Web basics: Search – Part 1

Web basics: Search – Part 1

Improving a site's performance in search is hard work. There's no magic bullet, no quick fix, and no guarantees - and anyone who says differently is selling something. Misinformation, for-profit gurus, information that's years out of date, and the lack of a one-size-fits-all solution make knowing where to start confusing. This is compounded by arcane acronyms, technical terminology with multiple meanings, and search providers that are notoriously tight-lipped about their ranking criteria. Given all that, it's not hard to understand why this aspect of digital marketing leaves business owners apprehensive.

Thankfully there is a way to simplify SEO – focus on the four basic elements that search engines rank positively:

  • Great user experience
  • Rich, noteworthy content
  • Strong, relevant return links
  • Consistent web presence

Part 1 – Great user experience

Nothing is more frustrating to a user than a site that doesn't work correctly, is poorly built, is difficult to use across devices or is just confusing to navigate. It's easy to understand why this matters to customers using your site, but its effect on search performance is a bit more nuanced.

Google, and other providers, are putting enormous effort into making their algorithms mimic human user behaviour. This is in part to stop companies from exploiting search results by writing for bots instead of people. More importantly, it's about ensuring that the most relevant results are returned first. To take advantage of this all we need to do is build, design, and develop our websites for real people. When we do that we end up delivering what real people want in a site – a great user experience.

Great user experiences help consumers solve their problems efficiently, but also in a way that respects their needs. Some subjective UX factors will be decided by your audience personas, their purchase preferences, and the products and services you sell. These will influence search performance, so make sure you understand who your customers are and how they want to interact with your brand before you start.

Having said that, not all elements of UX that impact search are subjective.
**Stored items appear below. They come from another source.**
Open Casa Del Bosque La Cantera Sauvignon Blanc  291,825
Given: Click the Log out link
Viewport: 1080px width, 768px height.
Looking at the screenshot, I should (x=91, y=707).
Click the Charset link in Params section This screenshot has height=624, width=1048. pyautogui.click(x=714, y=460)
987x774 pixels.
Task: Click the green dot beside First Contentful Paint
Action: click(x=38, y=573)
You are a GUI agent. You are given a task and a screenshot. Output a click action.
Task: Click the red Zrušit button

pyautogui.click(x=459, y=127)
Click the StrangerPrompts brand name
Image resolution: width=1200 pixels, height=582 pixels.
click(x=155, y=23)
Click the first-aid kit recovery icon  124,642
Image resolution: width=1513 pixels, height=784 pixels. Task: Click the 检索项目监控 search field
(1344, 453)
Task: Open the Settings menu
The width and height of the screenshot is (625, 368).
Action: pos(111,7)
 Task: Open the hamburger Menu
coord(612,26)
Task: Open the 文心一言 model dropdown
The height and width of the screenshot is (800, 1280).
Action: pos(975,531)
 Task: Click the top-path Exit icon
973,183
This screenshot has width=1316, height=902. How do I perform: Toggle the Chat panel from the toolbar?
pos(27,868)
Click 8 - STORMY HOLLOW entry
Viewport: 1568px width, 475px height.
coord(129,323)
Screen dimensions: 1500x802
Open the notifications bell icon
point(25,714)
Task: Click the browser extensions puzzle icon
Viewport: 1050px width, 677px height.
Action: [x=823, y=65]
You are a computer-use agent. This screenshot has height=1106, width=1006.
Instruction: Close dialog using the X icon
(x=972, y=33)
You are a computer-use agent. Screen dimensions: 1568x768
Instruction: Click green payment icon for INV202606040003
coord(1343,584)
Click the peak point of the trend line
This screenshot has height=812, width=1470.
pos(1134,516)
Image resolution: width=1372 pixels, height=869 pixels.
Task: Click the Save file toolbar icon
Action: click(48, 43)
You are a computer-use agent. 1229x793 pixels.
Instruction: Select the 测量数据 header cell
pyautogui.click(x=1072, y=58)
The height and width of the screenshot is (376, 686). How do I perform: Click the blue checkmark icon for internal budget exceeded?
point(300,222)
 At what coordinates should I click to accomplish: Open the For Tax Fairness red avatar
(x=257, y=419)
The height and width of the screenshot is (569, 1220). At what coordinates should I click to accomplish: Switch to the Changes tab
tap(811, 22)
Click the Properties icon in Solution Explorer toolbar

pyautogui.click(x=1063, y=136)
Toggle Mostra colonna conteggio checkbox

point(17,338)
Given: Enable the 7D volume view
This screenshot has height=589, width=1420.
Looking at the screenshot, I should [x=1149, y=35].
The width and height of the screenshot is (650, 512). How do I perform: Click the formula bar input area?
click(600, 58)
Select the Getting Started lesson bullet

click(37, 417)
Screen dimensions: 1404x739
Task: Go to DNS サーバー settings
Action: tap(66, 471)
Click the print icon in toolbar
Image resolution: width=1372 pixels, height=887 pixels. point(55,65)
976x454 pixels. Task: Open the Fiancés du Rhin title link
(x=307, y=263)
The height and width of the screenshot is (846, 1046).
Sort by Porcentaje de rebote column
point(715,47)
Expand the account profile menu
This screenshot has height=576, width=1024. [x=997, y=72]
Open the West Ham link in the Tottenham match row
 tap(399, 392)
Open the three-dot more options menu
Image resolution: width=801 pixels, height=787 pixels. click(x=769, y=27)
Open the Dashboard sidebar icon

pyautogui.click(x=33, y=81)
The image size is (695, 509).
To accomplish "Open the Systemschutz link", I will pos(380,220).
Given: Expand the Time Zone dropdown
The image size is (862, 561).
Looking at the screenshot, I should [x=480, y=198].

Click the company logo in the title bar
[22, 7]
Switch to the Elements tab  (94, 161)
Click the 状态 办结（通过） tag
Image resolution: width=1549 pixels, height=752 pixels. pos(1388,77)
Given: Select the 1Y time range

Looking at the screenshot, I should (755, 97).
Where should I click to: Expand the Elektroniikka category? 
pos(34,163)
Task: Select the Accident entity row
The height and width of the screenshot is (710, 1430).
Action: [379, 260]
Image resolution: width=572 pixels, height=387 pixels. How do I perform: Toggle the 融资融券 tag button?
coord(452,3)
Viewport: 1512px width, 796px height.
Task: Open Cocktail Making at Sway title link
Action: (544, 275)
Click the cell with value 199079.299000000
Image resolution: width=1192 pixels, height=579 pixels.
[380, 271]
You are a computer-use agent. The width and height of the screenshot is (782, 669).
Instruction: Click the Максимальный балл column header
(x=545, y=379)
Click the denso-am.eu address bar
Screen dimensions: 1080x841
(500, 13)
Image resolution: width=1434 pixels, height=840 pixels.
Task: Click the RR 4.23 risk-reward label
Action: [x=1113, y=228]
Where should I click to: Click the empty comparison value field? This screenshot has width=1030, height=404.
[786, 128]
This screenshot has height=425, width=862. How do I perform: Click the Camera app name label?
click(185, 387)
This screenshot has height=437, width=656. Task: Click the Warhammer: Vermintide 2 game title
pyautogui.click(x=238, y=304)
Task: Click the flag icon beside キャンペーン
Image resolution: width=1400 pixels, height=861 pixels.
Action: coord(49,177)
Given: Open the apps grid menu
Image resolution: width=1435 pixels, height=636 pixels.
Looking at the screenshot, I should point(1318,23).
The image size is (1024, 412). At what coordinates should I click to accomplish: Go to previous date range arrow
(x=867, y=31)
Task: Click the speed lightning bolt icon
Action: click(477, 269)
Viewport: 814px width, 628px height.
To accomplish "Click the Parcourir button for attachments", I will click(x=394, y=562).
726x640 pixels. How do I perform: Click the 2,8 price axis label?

There are objective steps you can take to ensure your site performs well – these steps are part of what's known as 'technical SEO'. When building your new website, or overhauling an old one, build it with clean, valid code. Make sure it follows industry best practices for usability, accessibility, and security.

Invalid or bloated code

Search engines don't care how clean your code is, but problems with your site at the code level can stop search engines from indexing your content correctly. Search engines read a web page very differently from a human user. While we see the whole page, they crawl through the code line by line. Code errors and tag mismatches can cause lines to be skipped, misread, or removed altogether. If search engines can't crawl to the content, they can't index it. These issues can be insidious because they are invisible outside of the code view, meaning your page can look fine in a browser and still be blocked to bots.

Some relatively common issues to check for are improper hierarchal nesting (h1, h2, h3, etc.), unfriendly links, malformed tags, or broken links. All these issues can cause bots to misinterpret or ignore otherwise valuable content.

Improper nesting

For both search engines and human users, page tags should be presented in hierarchal order "nested". Every page must have a heading 1 or 'h1', any heading 2s must be dependant of heading 1, heading 3s dependant of heading 2s, and so on.

Improper nesting could create traps or roadblocks within your content that prevent bots from crawling all of it; if a search engine can't crawl it, it can't rank it.

Search friendly links?

Google's crawlers index your site and content based on plain English, basically they 'read' the site, including the site's URLs (addresses).

  • mdigital.com/commercial-services
  • mdigital.com?id=11213&cat=8

The first example is easy to remember and readable by search engines and real people. Unfortunately, many Content Management Systems generate URLs that look more like example two. Your browser understands how to get you to the right place with that code, but there's no context or meaning in the random string of numbers. That means it can't be indexed by search engines, read by accessible browsing tools, or by your customers and prospects.

One other common trip-up is using underscores instead of hyphens. This used to be the standard for URLs, and many older sites still incorporate them in their default page paths. Google recognizes a hyphen as a word separator, but it ignores an underscore and bridges the words. This ruins the search value of your URL:

  • commercial-services reads as 'commercial services'
  • commercial_services reads as 'commercialservices'?

Malformed Tags and Broken Links?

Because of the technical nature of repairing malformed tags, I'd recommend working with a developer to scan and fix your code. Broken links, however, are quite a bit easier to not only diagnose but fix as well.

In many cases, your CMS will have a built-in link checker which will outline any issues and where to fix them. If not, there are several free error checkers (error 404 validators), including Google's Search Console – which I would encourage anyone managing a website to become familiar with. Once you've scanned your site and found any errors, you can easily update the links on your site to point to the correct page(s).

While you can check for technical SEO issues like these using an online validator service like?validator.w3.org, most require a fair amount of skill to understand and interpret. If you don't have HTML and web development skills in-house, your best bet is to find an external service to assess and address any found issues with your site.